Car pourquoi ne pas ajouter les ordinateurs, les fours ainsi que les congélateurs dès le départ ? Nous n'en savons rien et donc à l'heure actuelle, ou du moins lorsque le dispositif entrera en vigueur à partir du 1er août 2026, son impact restera limité pour les consommateurs.
Cette nouvelle directive vient néanmoins s'ajouter à de précédentes obligations, ensemble elles commencent donc à former un dispositif favorable à la réparation qui soutient l'économie circulaire. Sera-ce suffisant pour inciter les consommateurs à sortir du cercle vicieux de l'économie linéaire ? L'avenir nous le dira.

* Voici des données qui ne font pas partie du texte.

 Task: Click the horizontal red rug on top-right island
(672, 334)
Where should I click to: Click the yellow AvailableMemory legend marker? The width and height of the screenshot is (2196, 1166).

Bien entendu, le Bonus Réparation mis en place en France est une incitation toute aussi utile, puisqu'il permet de faire baisser le prix des réparations d'environ 20%. Nous le suivons depuis ses débuts et de plus en plus d'appareils électriques ou électroniques son éligibles, comme expliqué dans notre dernier article (lien plus haut).
Néanmoins tous ces dispositifs restent plus avantageux pour le gros électroménager, l'informatique (au sens large du terme) ou quelques outils électroportatifs onéreux que pour le petit électroménager de cuisine ou de beauté par contre, il reste encore des axes à travailler mais tout ça va dans le bon sens.